117th OVI / 1st OVHA
Company G’s Movements Throughout the War
Transcribed and Submitted by Linda Tope Trent
Oct. 2 – Oct. 31, 1862--- Stationed at Ashland, Kentucky
117th's March Over the Mountains.
In January, 1864, the Regiment was ordered from Kentucky to Knoxville, Tenn. Burnside had been fenced in by Longstreet at Knoxville, and in December ’63, Sherman came up from Chattanooga to the relief of Burnside, and the last effort of Longstreet was desperately made to dislodge Burnside, by an early morning charge on Fort Sanders. The result was fatal to Longstreet’s forces, and fully 700 of them were left dead in the ditches and in front of Fort Sanders. They beat a retreat, and raised the siege, and left the country, going into Virginia. It was immediately following this event that the order came for our Regiment to move in winter over the mountains, through a wilderness, from Kentucky to Knoxville. The companies rendeavoused [sic] at Camp Nelson, Ky…
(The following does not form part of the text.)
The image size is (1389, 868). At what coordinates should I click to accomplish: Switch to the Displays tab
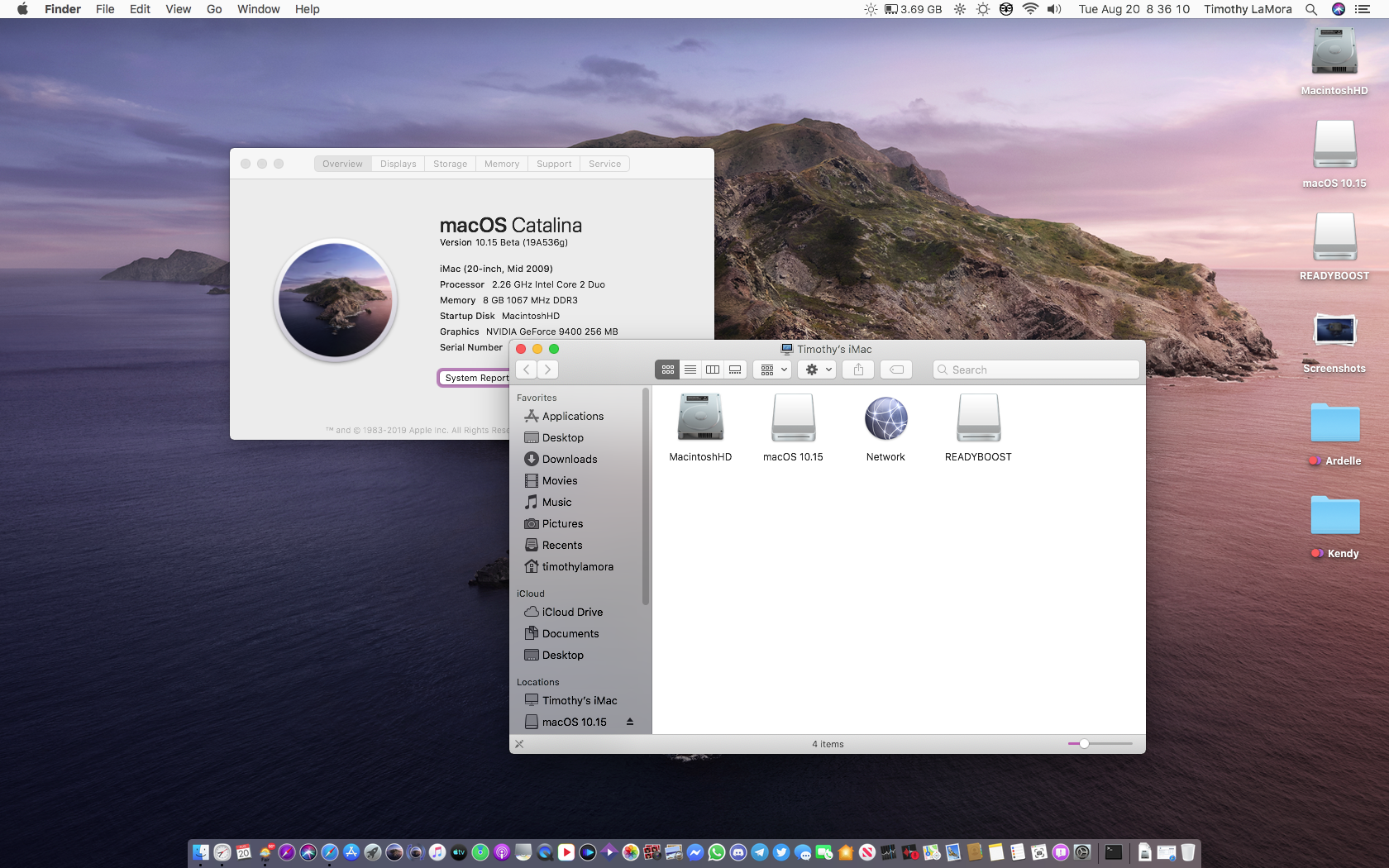[x=398, y=164]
On the 25th of January, 1864, two battalions of the Regiment marched out of Camp Nelson, to begin that hardest march of our history…
The first night we camped at Camp Dick Robinson. The 3rd night at Hall’s Gap…
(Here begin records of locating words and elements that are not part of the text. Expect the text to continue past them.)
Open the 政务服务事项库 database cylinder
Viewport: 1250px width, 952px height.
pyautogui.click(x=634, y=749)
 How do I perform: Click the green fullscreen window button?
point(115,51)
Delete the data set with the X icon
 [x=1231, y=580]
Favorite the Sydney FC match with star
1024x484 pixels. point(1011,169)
On the 30th of January we arrived at Point Burnside, on Cumberland river. Here we remained for a month, awaiting supplies by transports, and completing arrangements for the hardest part of the march yet to be made. As usual the transports were behind time, and Gen. Fry, with an orderly, rode through to Knoxville to report the cause of our delay… The time was employed in hard drilling while we remained here. There was excellent water and plenty of it. The river was clear and cold, and as a bathing place, and for clothes washing, contributed much to the well being of the men. The men will never forget the mammoth spring which gushed out of the mountain across the river from camp, and came rushing down the side of the slope, which power enough to run several factories…
On leaving Burnside Feb. 28th, we entered a country where there were not many roads, and wagons could not be used! So that in the transportation of supplies, for man and beast, pack mules had to be used. It was amusing, (and at the same time painful,) to see the ponderous loads of some of those mules, at the start. Of course these loads grew rapidly less as we progressed, until they almost wholly disappeared-not much left but the mule and the empty pack, (both empty) long before the march was concluded.
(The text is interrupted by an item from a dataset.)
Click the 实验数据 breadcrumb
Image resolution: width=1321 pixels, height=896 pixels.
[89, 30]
The route over which the regiment traveled was the same traversed by Burnside in 1863. The old telegraph wire which he had put up was our only guide in many places. The wire was down upon the ground, and here and there attached to a tree. It was a worthless country. Very rarely did we see a human habitation after leaving Pt. Burnside until we passed the Tennessee line. The country was just as God made it. Not much change in it since creation. One who had read of Daniel Bonne and Simon Kenton would think that they had certainly selected a poor place for a scene of operation. Occasionally a log hut was passed, and a clearing of a few acre would indicate that some poor deluded creature had been there and made an effort at agriculture. It was said that the advance guard on a few occasions came in sight of human beings as they fled to the woods before the advancing hordes of Yankee invaders. There were no men in sight. The women and children were almost naked, and strangers to soap and water, apparently only half civilized. And this was the sacred soil of Kentucky neutrality. It cost our Government a lot of money to penetrate this wilderness. On the route we traveled, it was claimed by some of our men who counted them, were the wrecks of over 200 army wagons, and 400 dead horses and mules. I saw a number of places where a team of mules had been left chained to a wagon, and had broused all the twigs within reach, and then gnawed away the wood work of the wagon, and died there, unable to get away. I never could understand why they had not at least been turned loose, and given a chance to forage for life.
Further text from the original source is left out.